■ TASK REQUIREMENTS ■
Copy out every one of the rows below word for word, leaving out the pictures.

■ EXTRACTED ENTRIES ■
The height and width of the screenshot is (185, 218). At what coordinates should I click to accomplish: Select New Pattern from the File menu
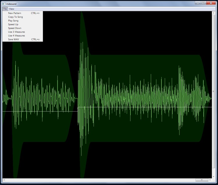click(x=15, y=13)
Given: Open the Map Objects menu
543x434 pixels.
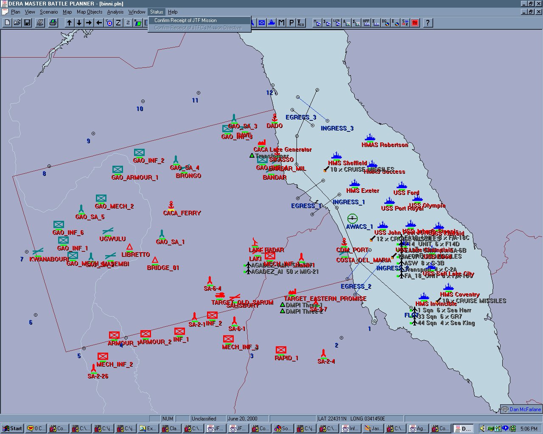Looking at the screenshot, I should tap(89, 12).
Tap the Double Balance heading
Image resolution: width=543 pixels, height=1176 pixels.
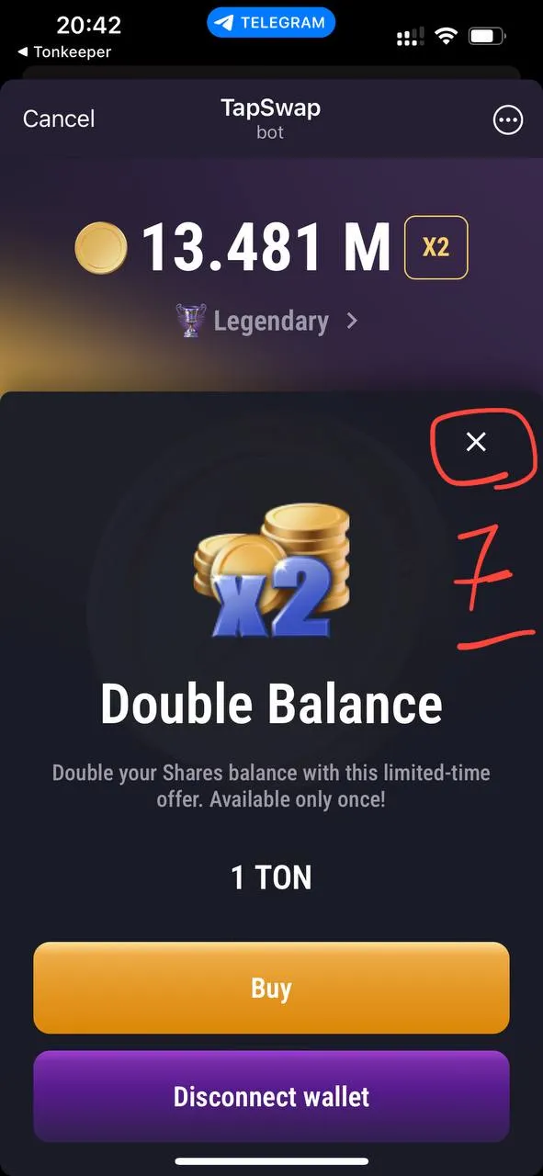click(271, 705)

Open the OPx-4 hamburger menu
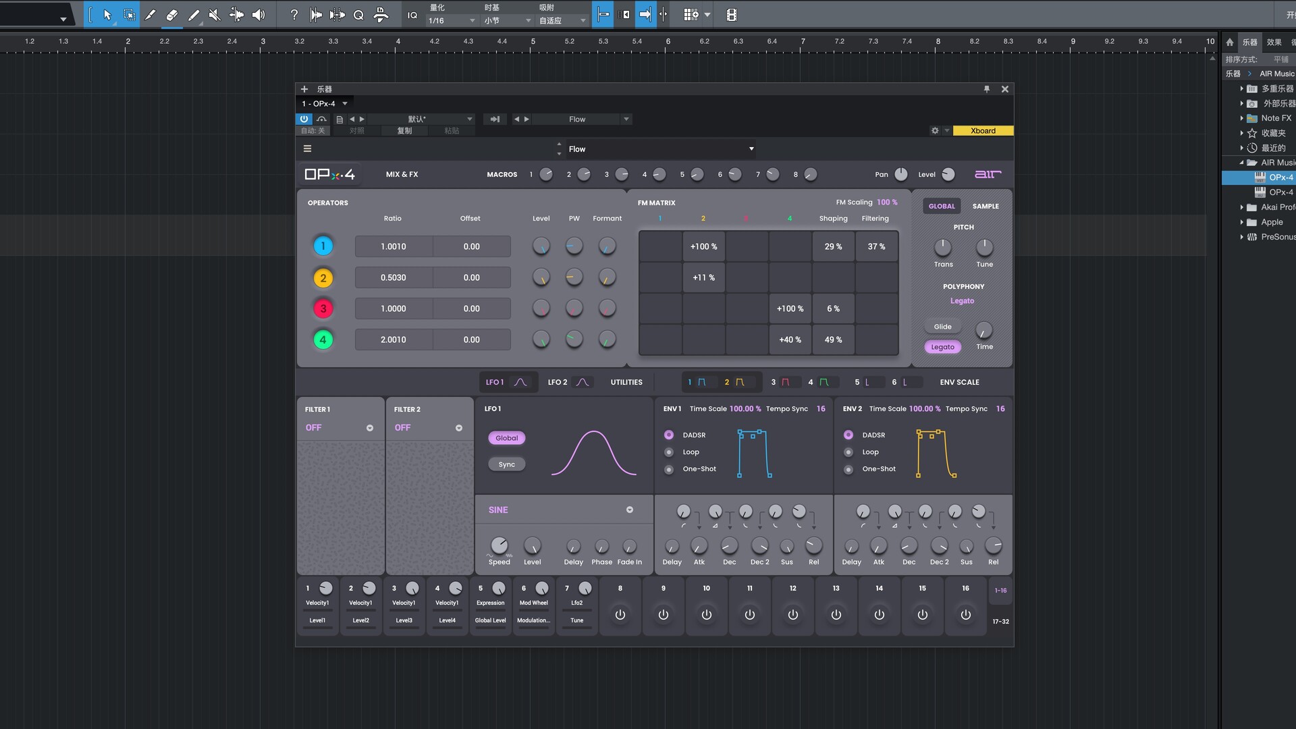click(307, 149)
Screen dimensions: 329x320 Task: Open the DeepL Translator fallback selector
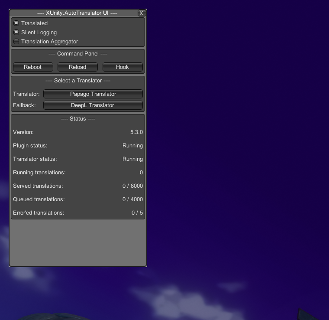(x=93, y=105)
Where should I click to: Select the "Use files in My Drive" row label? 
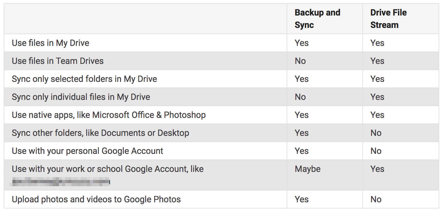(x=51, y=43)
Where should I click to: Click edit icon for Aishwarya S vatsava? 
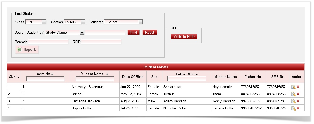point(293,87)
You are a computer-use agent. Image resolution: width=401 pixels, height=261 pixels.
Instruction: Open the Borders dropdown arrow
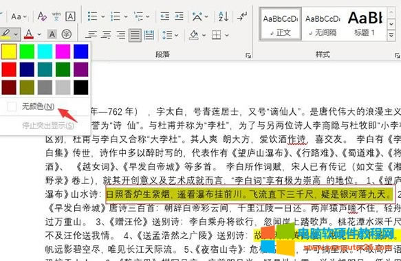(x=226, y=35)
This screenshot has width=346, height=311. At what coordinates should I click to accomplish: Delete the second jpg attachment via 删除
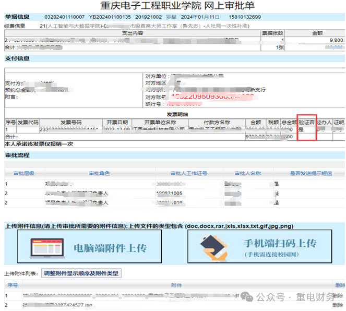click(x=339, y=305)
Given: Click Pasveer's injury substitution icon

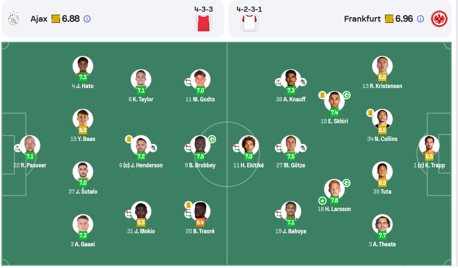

■ EXPECTED ANSWER ■
The height and width of the screenshot is (185, 218). At what coordinates should I click to accomplish: Select New Pattern from the File menu
click(x=15, y=13)
Given: Open the Map Objects menu
543x434 pixels.
Looking at the screenshot, I should tap(89, 12).
Tap the Double Balance heading
Image resolution: width=543 pixels, height=1176 pixels.
click(271, 705)

Open the OPx-4 hamburger menu
click(307, 149)
Screen dimensions: 329x320 Task: Open the DeepL Translator fallback selector
(x=93, y=105)
Where should I click to: Select the "Use files in My Drive" row label? 
(x=51, y=43)
Where should I click to: Click edit icon for Aishwarya S vatsava? 
point(293,87)
You are a computer-use agent. Image resolution: width=401 pixels, height=261 pixels.
Instruction: Open the Borders dropdown arrow
(x=226, y=35)
This screenshot has width=346, height=311. At what coordinates should I click to accomplish: Delete the second jpg attachment via 删除
click(x=339, y=305)
Given: Click Pasveer's injury substitution icon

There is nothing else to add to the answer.